Sebuah pupuh dalam Nagarakertagama mengungkapkan betapa besarnya wilayah negeri-negeri tetangga Majapahit pada waktu itu yang memperlihatkan betapa erat persahabatan internasional yang telah dijalin Majapahit.
Itulah sebabnya berbondong-bondong orang dari tanah seberang datang dalam jumlah yang tak terhitung; dari India, Kamboja, Tiongkok, Annam, Champa dan Karnataka, Gaur dan Siam. Negeri-negeri yang besar dan jauh telah berhubungan dengan Kerajaan Majapahit. Pastilah hubungan itu adalah hubungan persahabatan yang saling menguntungkan kedua belah pihak. Ada baiknya bangsa Indonesia mewujudkan wawasan Nusantara yang diwariskan oleh Sriwijaya, Mataram Kuno, dan Majapahit dan yang kemudian dalam masa Negara Kesatuan Republik Indonesia ini telah dipikirkan, dirumuskan, diperjuangkan dan diungkapkan dalam Deklarasi Djuanda pada tanggal 13 Desember 1957.

Perjalanan dan keberlangsungan sebuah negara yang besar seperti Sriwijaya, Mataram Kuno, Majapahit  dalam bahasa Ki Ageng Suryamentaram adalah demikian :

Punapa sampun dados wateging nagari anggenipun lalampahanipun namung gek mumbul gek gambruk? Yen punika wau wateg, rak mboten kenging dipun ewahi. Dene terangipun mboten.  
Nagari punika lalawanipun para warga nagara. Yen nagari punika maneraken para warga nagara, nagari punika  makmur utawi gilang-gemilang wonten ing raosipun para warga nagara kawontenan kados makaten punika murugaken mboten  wonten berantakan.
Yen kamareman para warganagara punika tetep, gilang-gumilangaing nagari ugi tetep. Kosok wangsulipun yen nagara punika mboten berantakan. Dados berantakan punika thukul saking raos mboten marem.

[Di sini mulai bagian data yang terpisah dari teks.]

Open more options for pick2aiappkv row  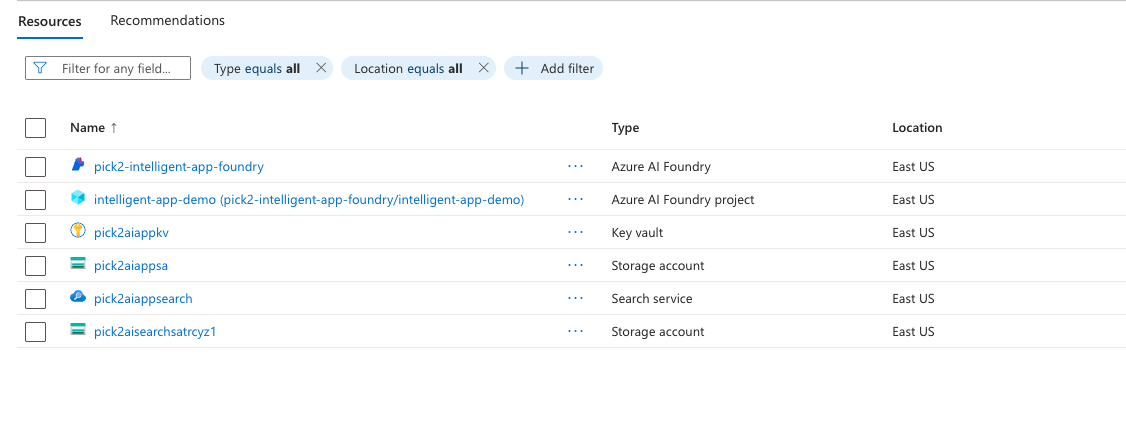point(575,233)
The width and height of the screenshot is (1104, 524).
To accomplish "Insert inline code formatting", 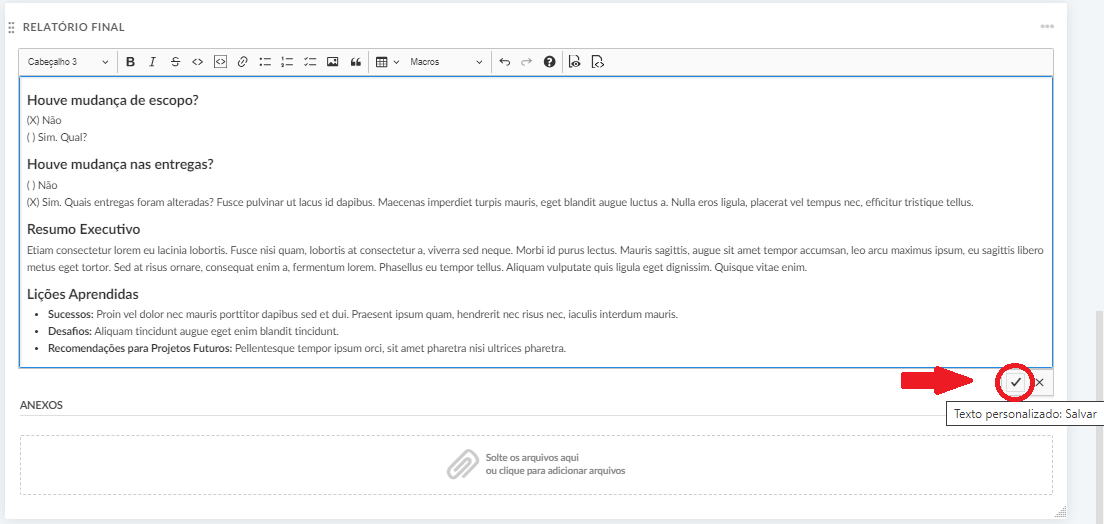I will tap(197, 62).
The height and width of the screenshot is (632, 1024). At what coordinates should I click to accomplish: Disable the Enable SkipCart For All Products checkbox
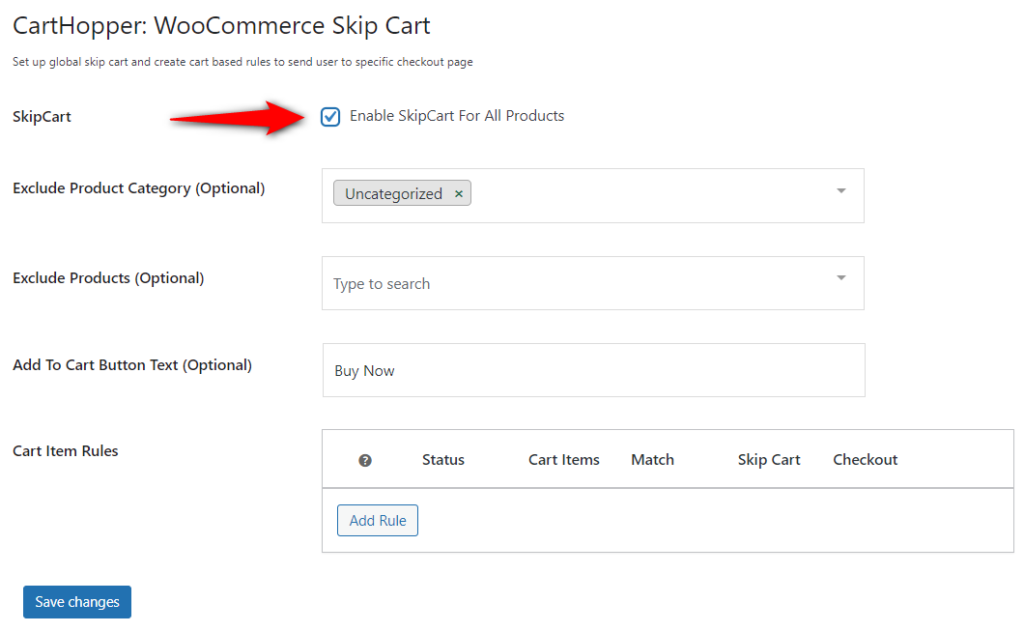pyautogui.click(x=330, y=116)
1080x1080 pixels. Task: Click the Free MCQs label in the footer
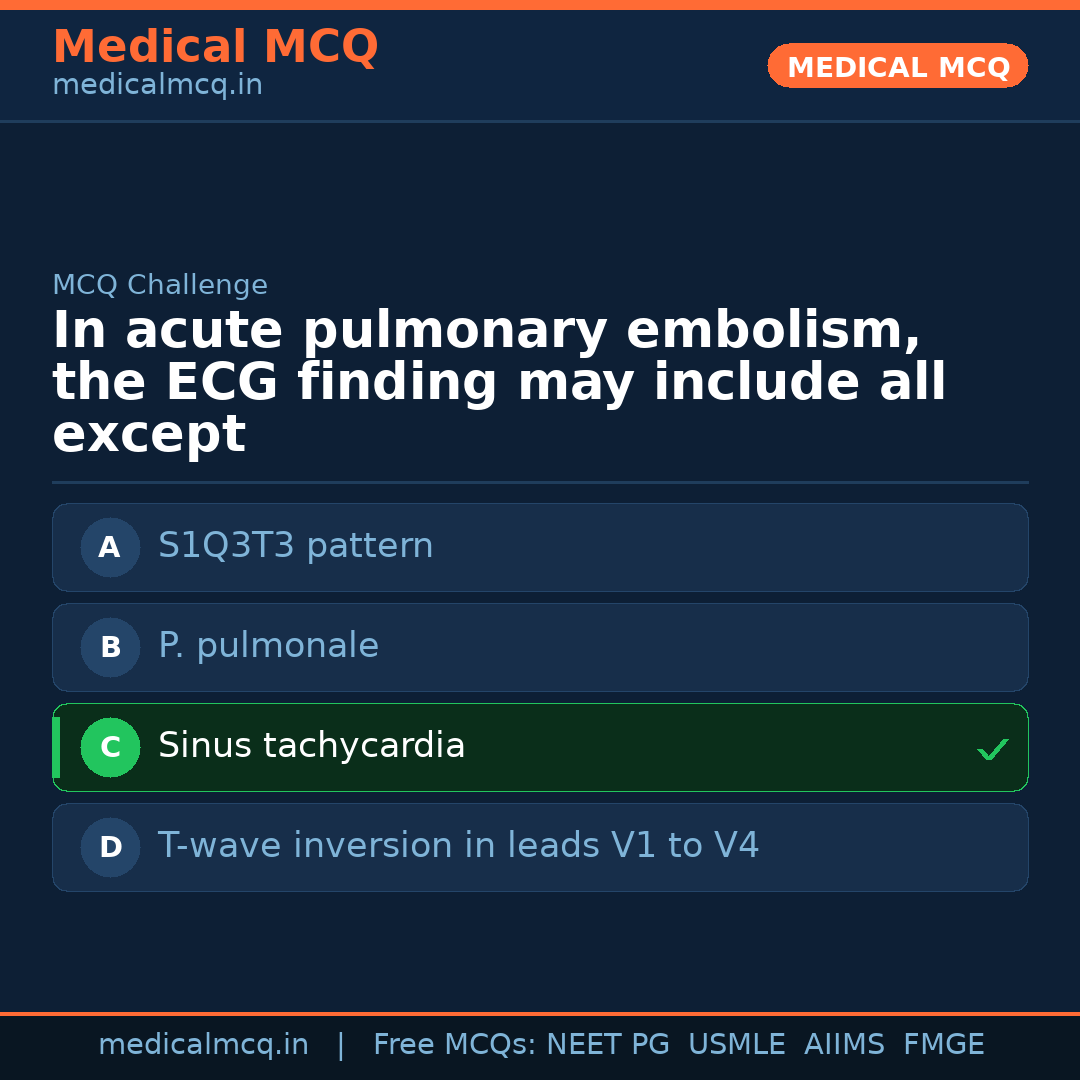pos(455,1045)
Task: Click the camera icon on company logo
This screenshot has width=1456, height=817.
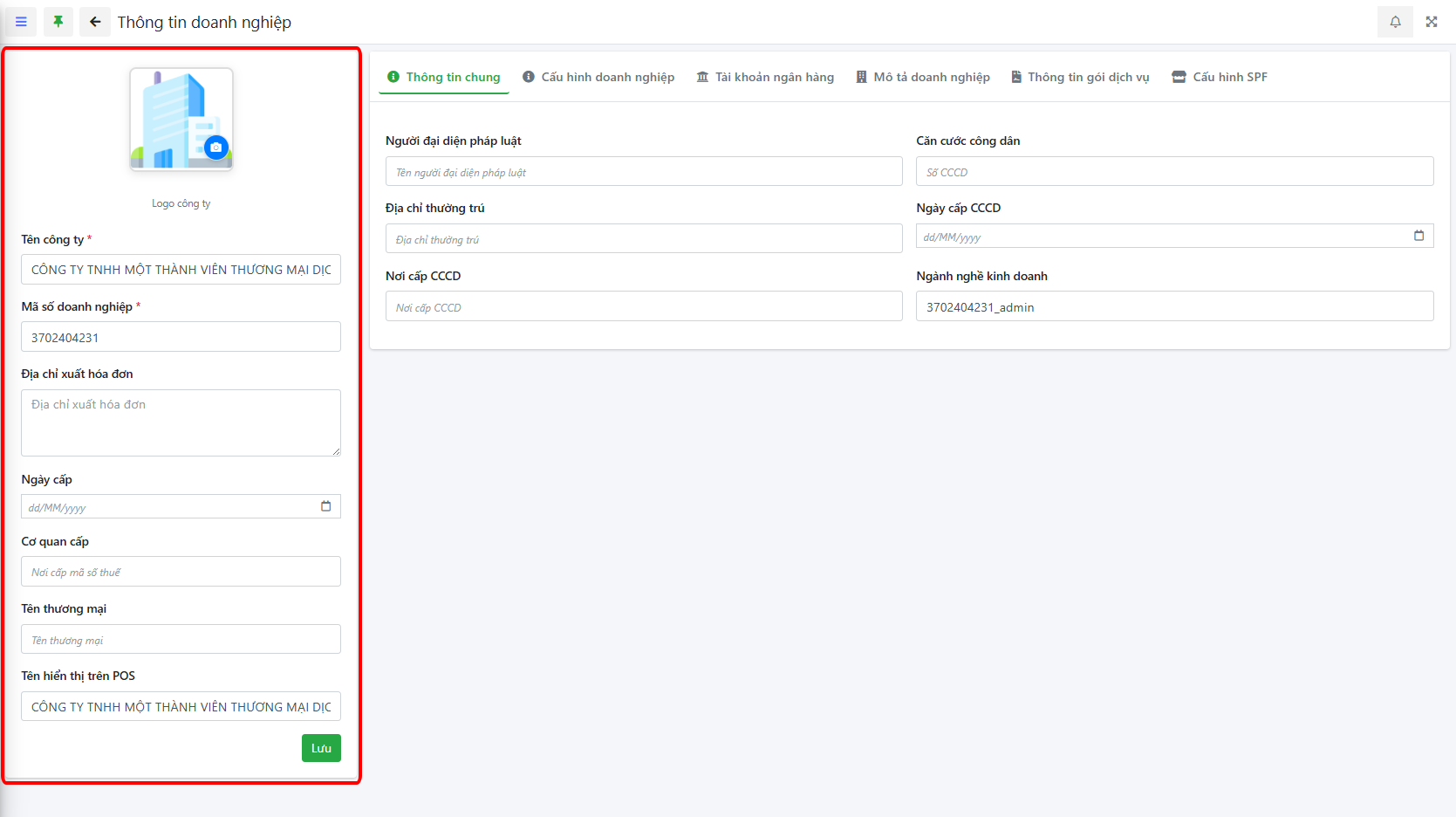Action: click(216, 148)
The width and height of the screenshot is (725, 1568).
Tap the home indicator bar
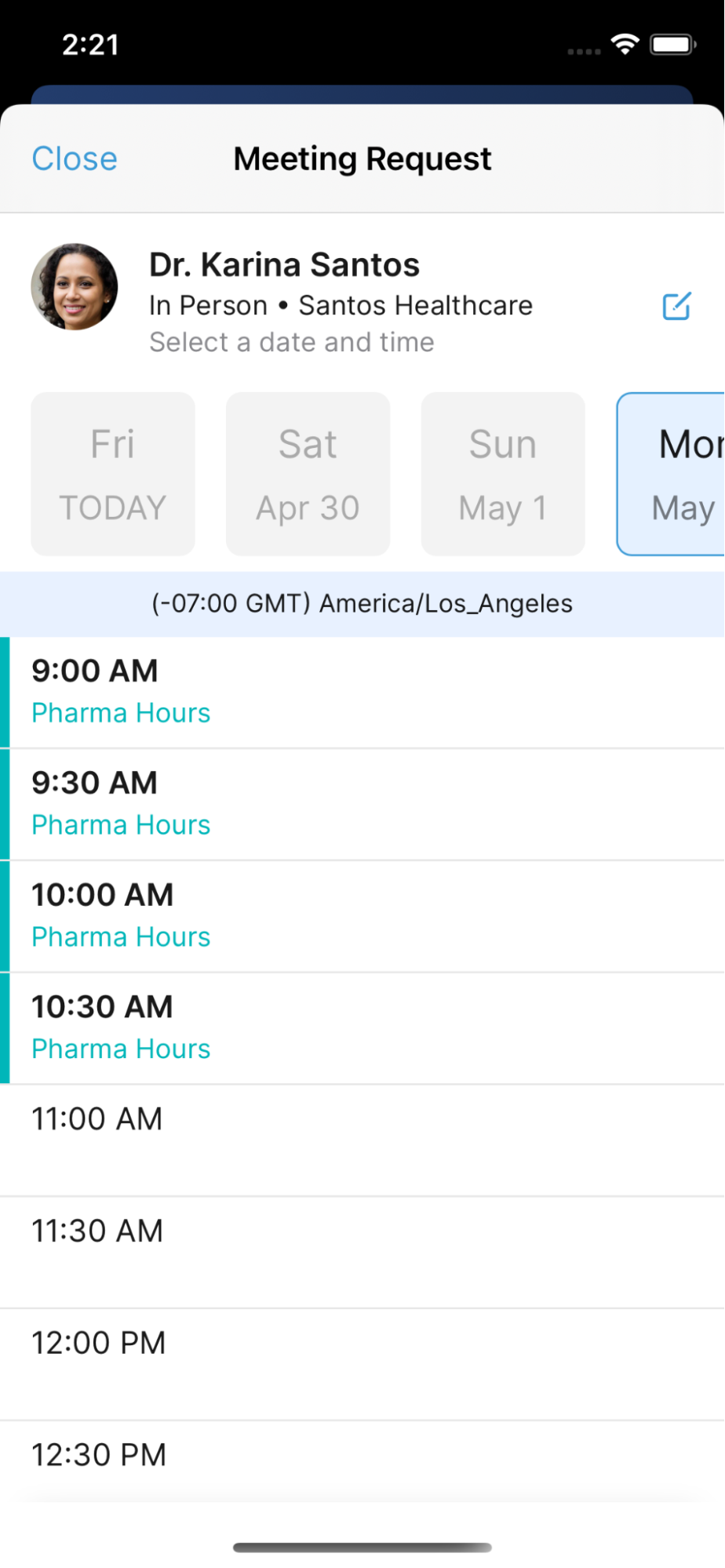click(362, 1548)
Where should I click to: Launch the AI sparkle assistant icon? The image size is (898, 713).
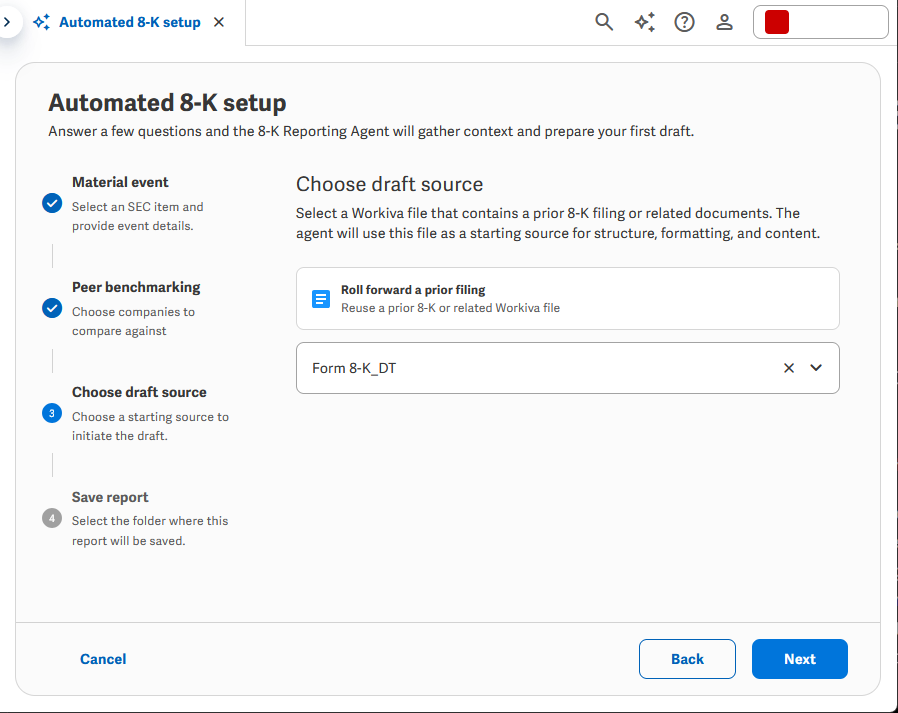coord(644,22)
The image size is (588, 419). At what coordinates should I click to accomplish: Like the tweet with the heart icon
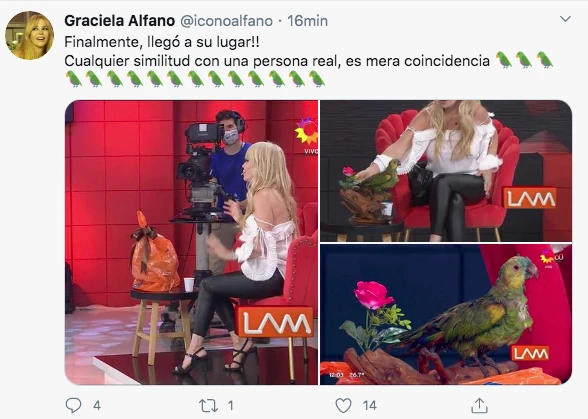(x=343, y=405)
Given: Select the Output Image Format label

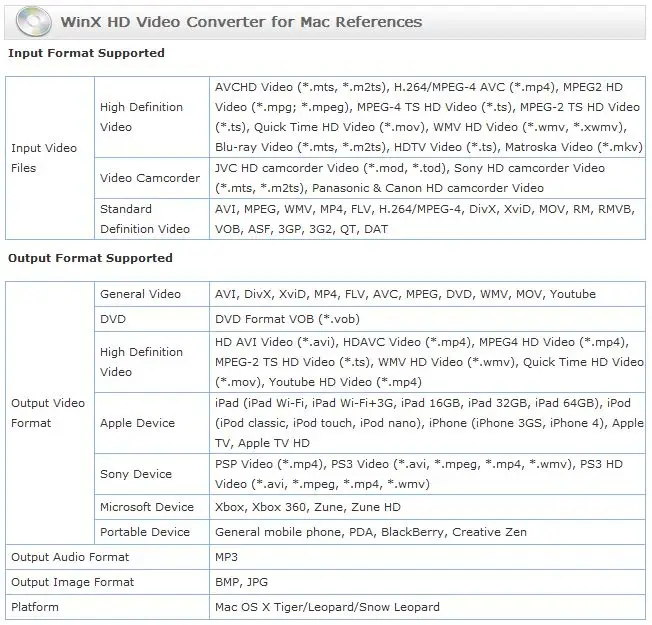Looking at the screenshot, I should (x=71, y=582).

Hal ini mengungkapkan bahwa antara negara dan warga negara atau rakyat saling mempengaruhi dan saling membutuhkan. Kebahagiaan rakyat dan warga negara akan membawa gilang gemilangnya suatu negara dan akan membawa kelestarian dan teguh kokohnya suatu negara. Kebahagiaan, kepuasan, dan kesejahteraan rakyat dan warga negara menjadi syarat utama untuk keberlangsungan suatu negara. Berikutnya diungkapkan syarat untuk kebahagiaan rakyat dan kekokohan negara adalah satunya tujuan antara rakyat dan negara.

Dados syarat ingkang kangge tetepipun gilang-gumilangipun nagari punika wonten kalih perangan, inggih punika kemaremaning gesang punika kadadosan saling mangertos dhateng tujuaning gesang dan kemareman dhateng nagari punika mangertos dhateng tujuaning nagari. Dados teteping gilang-gunilangipun nagari punika gumantung saking mangertosipun warga nagara dhateng tujuan kalih prakawis punika.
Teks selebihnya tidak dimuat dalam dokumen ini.